Telling the F1 engine story

One of the self critiques that Formula 1 has attached to itself is the lack of explanation regarding the 2014 regulations. Much of the ire over the sound of the cars and the racing in general has been met with quiet reflection from F1 pundits and upon consideration, they have stated publicly that perhaps they’ve done a poor job of explaining to fans what they hoped to achieve and what the regulations were all about.

Mercedes and Renault were both adamant that F1 change to a new V6 turbo format with hybrid as it was more germane to their road car development program and thus justified the costs to be involved in F1 as an R&D breeding ground for their engine technology. They threatened to leave the sport if the change wasn’t made according to some reports.

Today, Renault Sport F1 have released a nice piece that explains some of the accomplishments of the new format. I’ve said it before and I’ll say it again, I really do appreciate how in-depth and transparent Renault Sport F1 is with their information and the kinds of content they provide fans, they should be applauded for their efforts. Let’s take a look:

At the end of 2013 the FIA Formula One World Championship bid farewell to its normally aspirated V8s and embraced brand new Power Units that combined a hybrid V6 turbo engine with two energy recovery systems – the MGU-K that works under braking, and MGU-H which harvests energy at the exhaust. Monza’s 2014 race offered an ideal opportunity to compare and analyse the performance of modern low downforce-spec F1 cars with their previous counterparts.

The recent Grand Prix emphasised an important point: the 2014 regulations have greatly enhanced the cars’ efficiency while maintaining – and even increasing – their level of performance.

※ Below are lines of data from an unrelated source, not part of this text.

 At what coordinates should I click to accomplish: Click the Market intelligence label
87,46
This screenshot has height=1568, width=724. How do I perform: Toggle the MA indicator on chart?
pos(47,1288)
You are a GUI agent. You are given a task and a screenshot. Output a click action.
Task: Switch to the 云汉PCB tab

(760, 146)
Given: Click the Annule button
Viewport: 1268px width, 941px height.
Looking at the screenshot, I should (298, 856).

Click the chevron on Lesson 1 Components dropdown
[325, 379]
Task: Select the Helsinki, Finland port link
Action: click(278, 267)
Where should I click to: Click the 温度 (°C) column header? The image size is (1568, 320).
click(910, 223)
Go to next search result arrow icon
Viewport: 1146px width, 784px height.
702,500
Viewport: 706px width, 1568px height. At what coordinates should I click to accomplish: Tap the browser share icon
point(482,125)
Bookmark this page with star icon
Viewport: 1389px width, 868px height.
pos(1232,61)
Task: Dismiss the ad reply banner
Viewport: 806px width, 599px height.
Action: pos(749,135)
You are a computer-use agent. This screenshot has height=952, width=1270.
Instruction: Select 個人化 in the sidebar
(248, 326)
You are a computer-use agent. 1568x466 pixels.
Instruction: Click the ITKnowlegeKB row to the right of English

We take a look at the main gains.

1. A two-second gain in a single year
2013 saw F1 cars fitted with normally aspirated V8s delivering around 800bhp (that’s 590kW without the extra 60kW provided by the KERS). Monza’s speed traps recorded single-seaters clock around 340kph, with pole-sitter Sebastian Vettel posting a lap of 1:23.755 in qualifying aboard his Infiniti Red Bull Racing-Renault. A year later the fastest Q3 time was 1:24.109, achieved with a car weighing 50kg heavier – a 1.8secs deficit – and using harder tyres. Once these differences have been accounted for and the times corrected, this year’s lap represents a two-second gain over the course of 12 months.

2. Fuel consumption down to 1.9kg per lap
The 2014 regulations also brought another revolution with a 35% reduction in the amount of fuel permitted for each race (100kg against 150kg last year). It’s been made possible thanks to the V6 engine’s high degree of hybridisation: 20% of the power is now electric and comes from the energy recovered under braking and harvested at the exhaust. The average Monza consumption rate therefore went from 2.5kg per lap in 2013 to under 1.9kg a lap this year. With the same mass, the corrected 2014 time is faster.

3. An F1 car’s energy source distribution
The vast majority of energy available came from the 160kg of fuel used by the car. Power generated by fossil energy and transferred to the wheels reached 30%, while the remainder escaped in the air. A single KERS unit also ensured the share of electric power remained quite limited.

With a 100kg restriction in fuel mass, the share of electric power has grown significantly. A greater percentage is now transferred to the wheels, which vastly improves the overall energy efficiency. Electric energy is much more important (4MJ) than it was last year. It comes from two different sources: braking and the exhaust.

4. Better energy efficiency
In 2013 an F1 car’s efficiency was rated at 30%, which has increased to 40% in 2014. This has been made possible by reducing the internal combustion engine’s displacement (and amount of friction), the introduction of a turbocompressor, and cutting the number of revs (from 18,000 to 13,000). The efficiency of a car fitted with an internal combustion engine cannot exceed 50%. Only a fully electric engine can achieve a much higher efficiency. To do so, however, requires 25 tons of batteries!

Additional stats and facts

  • 30% fuel mass reduction between 2013 and 2014.
  • 10 points: the efficiency improvement of an F1 car between 2013 and 2014.
  • In qualifying, the 25kg battery delivers an extra 10% of energy, which amounts to 200g in fuel.
  • While overtaking during the race, Daniel Ricciardo’s Infiniti Red Bull Racing-Renault reached 362.1kph, smashing the 2013 top speed by an impressive 20kph.